SHARE Lightning lose goalie, but win Game 2 in wild affair

TAMPA, Fla. — Patrick Sharp understood. He was waiting at his locker stall, waiting for the onslaught of questions, waiting to take the blame. After all, it was his back-to-back stick penalties — a slash and a high stick — that led to the game-winning goal in the Tampa Bay Lightning’s wild 4-3 victory in Game 2 of the Stanley Cup Final on Saturday night.

“Small mistakes [were] the difference,” Sharp said. “It’s frustrating to take two quick penalties like that. … I don’t think I’ve ever done that before, but it happened. Move on from it. I take responsibility and I apologized to our penalty-killers for putting them under such stress.”

But to distill Game 2 to simply Sharp’s penalties — somewhat reminiscent of Jonathan Toews, Game 4 in Detroit in 2013 — is to diminish a game that had more mood swings and story lines than some series.

The Lightning lost goalie Ben Bishop for mysterious reasons (believed to be some sort of injury) in the third period. Twice. It was so crazy, Steven Stamkos said the Lightning found themselves listening to the PA announcements to find out who their own goalie was. There were three game-tying goals and three go-ahead goals, shots pin-balling past goalies from all angles, off all objects. It was a throwback, full-throttle affair from the start, both teams buzzing and both goalies fighting the puck, making for an exhilarating and entertaining contest.

Safe was death in Game 1. Safe was dead in Game 2. As a result, the Lightning are very much alive.

“Two quick teams,” Stamkos said. “The fastest pace I’ve played in my career.”

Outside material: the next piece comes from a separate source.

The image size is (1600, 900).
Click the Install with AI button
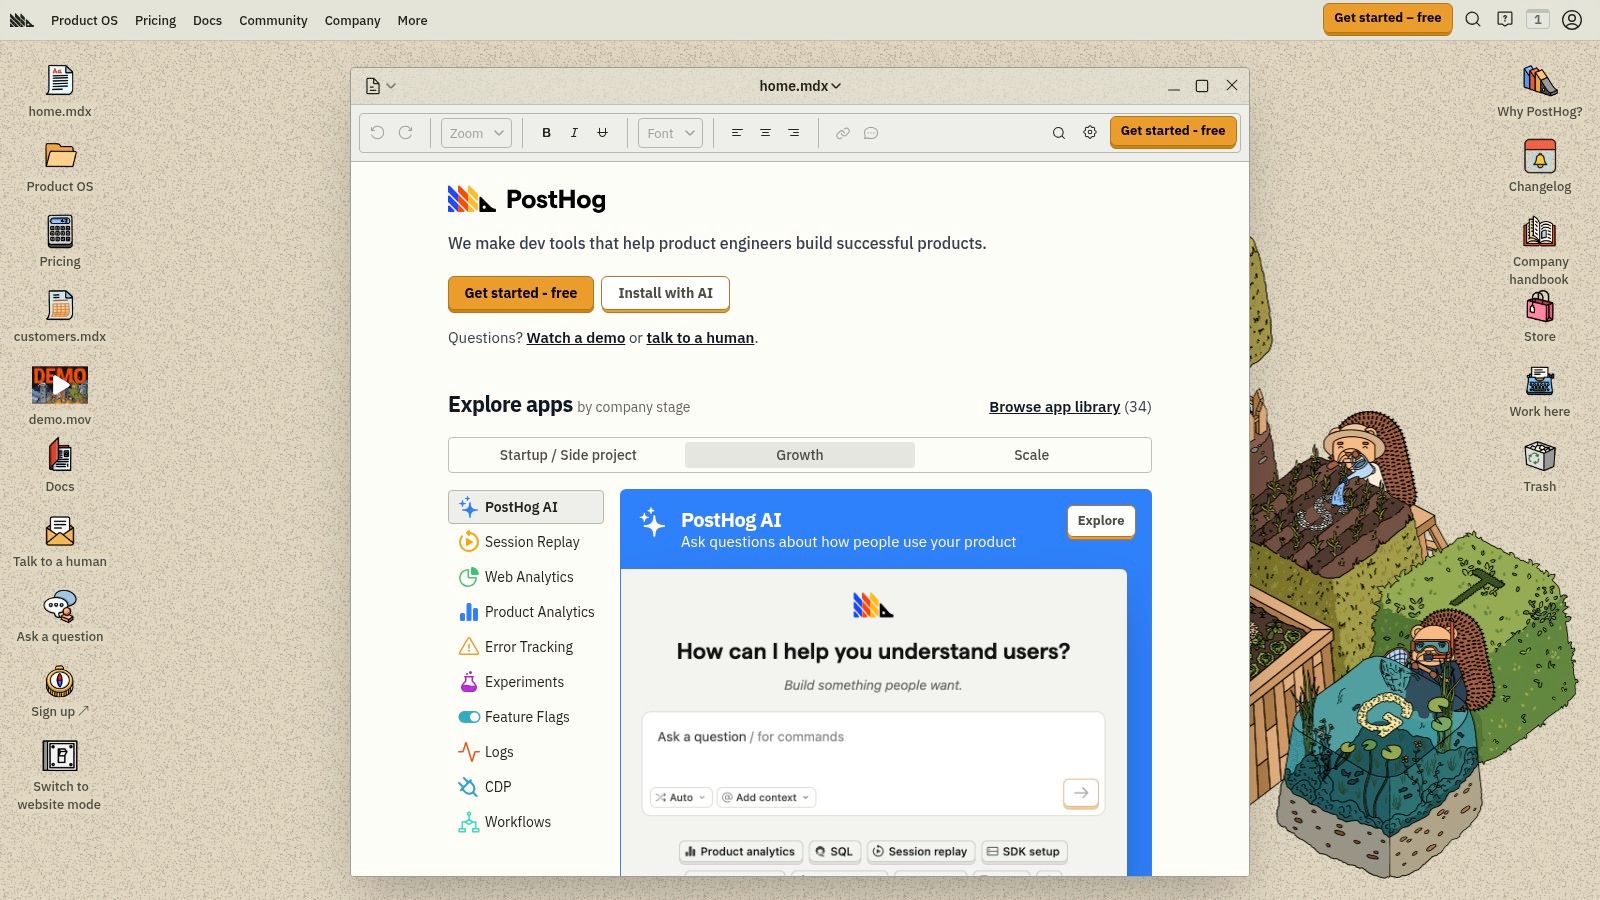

Just like in Game 1, the Lightning came out buzzing. Only this time, the Hawks joined them. Jonathan Drouin, making his Final debut, had two scoring chances on his first shift. Tyler Johnson hit the post. Bishop made big saves on Antoine Vermette and Brandon Saad. A Corey Crawford save was so close that it actually set off the goal horn for an instant. Finally, Tampa Bay got on board first when Cedric Paquette — whose line did a tremendous job of shutting down Jonathan Toews and Patrick Kane — fired a sneaky shot past Crawford after making a nifty move around Saad at 12:56 of the first.

Then all hell broke loose in the second. Andrew Shaw fought through traffic and whacked in an Andrew Desjardins rebound to tie it 1-1 at 3:04, as Bishop’s shakiness and lack of rebound control finally cost him. Teuvo Teravainen then scored off a beautiful give-and-go with Marian Hossa for a power-play goal and a 2-1 lead barely two minutes later.

The Lightning bounced right back, led by the resurgent Triplets line. After a sustained shift in the Hawks zone, Nikita Kucherov redirected a Jason Garrison shot past Crawford to make it 2-2 just 92 seconds after Teravainen’s goal. And Johnson walked in on Crawford from the corner and snuck the puck in when the goalie went for the poke-check instead of hugging the post.

Joel Quenneville said Crawford (20 saves) was “just OK.”

“It took a funny bounce; I’ve got to be able to read that,” Crawford said of the Johnson goal. “I’m competitive. I want to stop everything. It’s pretty frustrating, especially a couple I think I could have had. It’s frustrating but you keep going. You can’t hang your head right now.”

But just like in Game 1, the Lightning couldn’t hold a third-period lead. Brent Seabrook tied it 3-3 at 3:38 of the third, when his shot from the high slot made it past Bishop — Hossa appeared to interfere with him, but that won’t be reviewable until next season, when coach’s challenges are expected to be introduced.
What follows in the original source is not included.